When validating machine learning models, cross-validation techniques ensure robust performance estimates. StratifiedKFold
and RepeatedStratifiedKFold
are two such methods in scikit-learn.
StratifiedKFold
ensures that each fold of the cross-validation process maintains the same class distribution as the original dataset. Key hyperparameters include n_splits
(number of folds) and shuffle
(whether to shuffle the data before splitting).
RepeatedStratifiedKFold
extends StratifiedKFold
by repeating the stratified k-fold process multiple times with different data shuffles, enhancing the robustness of the validation. Its key hyperparameters include n_splits
(number of folds), n_repeats
(number of repetitions), and random_state
(seed for random number generation).
The main difference is that RepeatedStratifiedKFold
provides a more comprehensive validation by repeating the k-fold process, thus yielding a better estimate of model performance variance. However, it is more computationally intensive than StratifiedKFold
.
StratifiedKFold
is ideal for quick cross-validation when computational resources are limited. RepeatedStratifiedKFold
is preferred when a thorough validation is needed, despite its higher computational cost.

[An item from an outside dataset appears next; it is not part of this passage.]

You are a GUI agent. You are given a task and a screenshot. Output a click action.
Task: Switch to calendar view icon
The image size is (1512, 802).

from sklearn.datasets import make_classification
from sklearn.model_selection import train_test_split, StratifiedKFold, RepeatedStratifiedKFold
from sklearn.linear_model import LogisticRegression
from sklearn.metrics import accuracy_score, f1_score
import numpy as np
# Generate synthetic binary classification dataset
X, y = make_classification(n_samples=1000, n_classes=2, weights=[0.8, 0.2], random_state=42)
# Split into train and test sets
X_train, X_test, y_train, y_test = train_test_split(X, y, test_size=0.2, random_state=42)

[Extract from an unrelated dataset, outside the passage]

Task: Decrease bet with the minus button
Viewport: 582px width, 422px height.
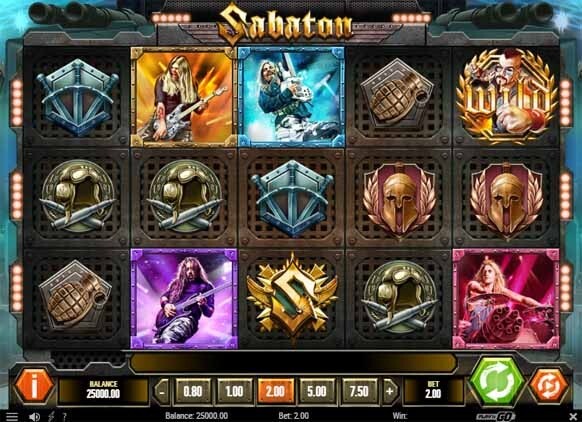Action: [162, 391]
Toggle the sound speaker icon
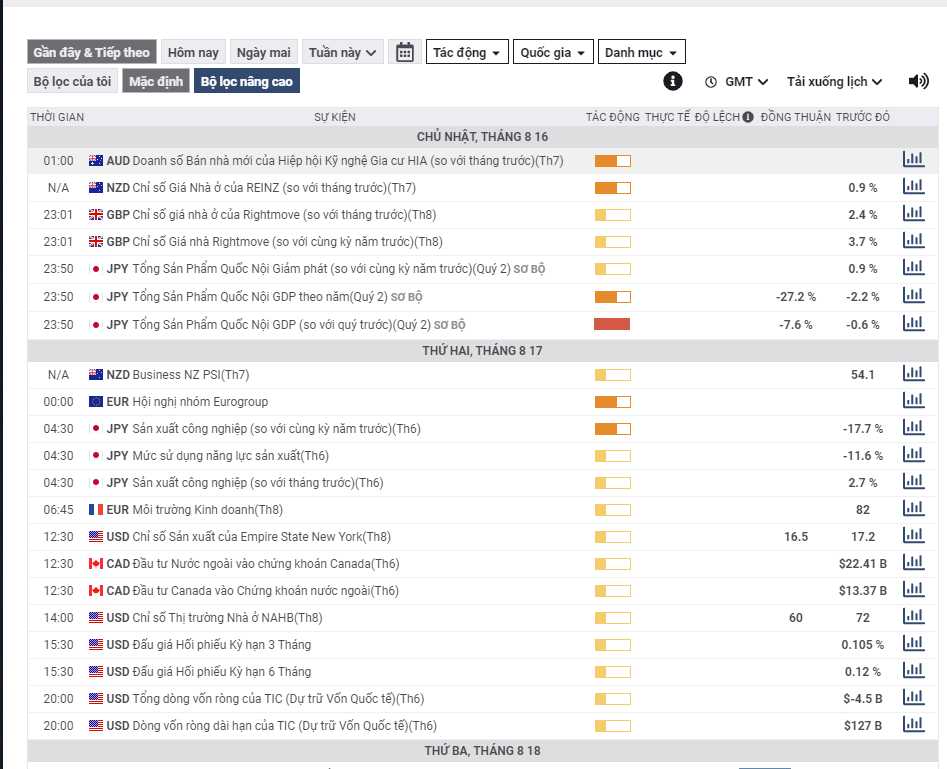The height and width of the screenshot is (769, 947). [918, 81]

# Evaluate with StratifiedKFold
skf = StratifiedKFold(n_splits=5)
accuracy_scores_skf = []
f1_scores_skf = []
for train_index, val_index in skf.split(X_train, y_train):
X_train_fold, X_val_fold = X_train[train_index], X_train[val_index]
y_train_fold, y_val_fold = y_train[train_index], y_train[val_index]
model = LogisticRegression(random_state=42)
model.fit(X_train_fold, y_train_fold)
y_pred = model.predict(X_val_fold)
accuracy_scores_skf.append(accuracy_score(y_val_fold, y_pred))
f1_scores_skf.append(f1_score(y_val_fold, y_pred))
print(f"StratifiedKFold mean accuracy: {np.mean(accuracy_scores_skf):.3f}")
print(f"StratifiedKFold mean F1 score: {np.mean(f1_scores_skf):.3f}")
# Evaluate with RepeatedStratifiedKFold
rskf = RepeatedStratifiedKFold(n_splits=5, n_repeats=10, random_state=42)
accuracy_scores_rskf = []
f1_scores_rskf = []
for train_index, val_index in rskf.split(X_train, y_train):
X_train_fold, X_val_fold = X_train[train_index], X_train[val_index]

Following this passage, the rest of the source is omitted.